Sementara, berdasarakan teori Abraham Maslow, seseorang melakukan korupsi demi memenuhi kebutuhan yang bertingkat. Ratna menerangkan, kebutuhan manusia dibagi menjadi beberapa tingkatan, mulai dari yang paling dasar, yaitu sandang, pangan, papan, lalu keinginan dicintai, serta kebutuhan akan pengakuan.
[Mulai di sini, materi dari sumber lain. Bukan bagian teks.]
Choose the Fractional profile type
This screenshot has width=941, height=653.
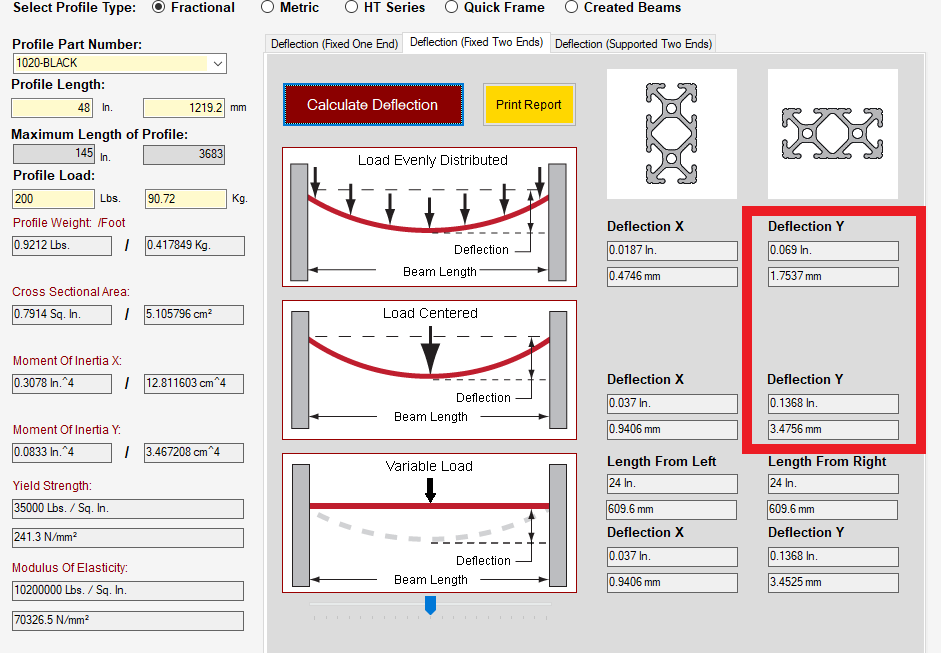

Semakin besar pendapatan yang dimiliki, akan semakin banyak kebutuhan yang ingin dipenuhi. "Meski orang sudah punya miliaran pendapatan, tapi semakin besar pendapatan, kebutuhan biasanya semakin banyak, termasuk membeli yang bukan kebutuhan (dasar) lagi, tapi pengakuan," ungkapnya.
Faktor sosiologis
Sementara itu, sosiolog Universitas Sebelas Maret (UNS) Solo, Drajat Tri Kartono mengungkapkan, pendapatan bisa memengaruhi konsumsi seseorang. "Jadi, konsumsi itu naik searah dengan pendapatan. Tapi kalau pendapatan turun, belum tentu ikut turun karena ada penahannya, yaitu status atau nilai simbol," paparnya, saat dihubungi secara terpisah, Kamis. Drajat mencontohkan, nilai simbol yang dimaksud adalah seseorang merasa dihormati atau bangga saat menggunakan mobil mewah. Artinya, barang tersebut memiliki makna tertentu dan tidak hanya sekadar fungsi. Ketika nilai simbol ini turun, akan memberikan tekanan emosi yang besar sehingga orang akan berusaha mempertahankannya.
Dalam ilmu Sosiologi, hal ini dikenal dengan istilah conspicuous consumption, yaitu tindakan membeli barang untuk memamerkan kekayaan dan mendapat status sosial di masyarakat. "Jadi, bagaimana konsumsi itu terus meningkat sampai pada level leisure class, yaitu kelas yang nampak bagi semua orang bahwa dia itu uangnya sudah berlebih," kata Drajat. Mereka yang termasuk ke dalam kelas ini, biasanya bukan lagi bekerja mencari uang, melainkan peluang. Dia menambahkan, menjamurnya korupsi juga dipicu oleh iklim kerja yang bersifat kapitalistik atau penuh persaingan hingga tak segan mengabaikan moral.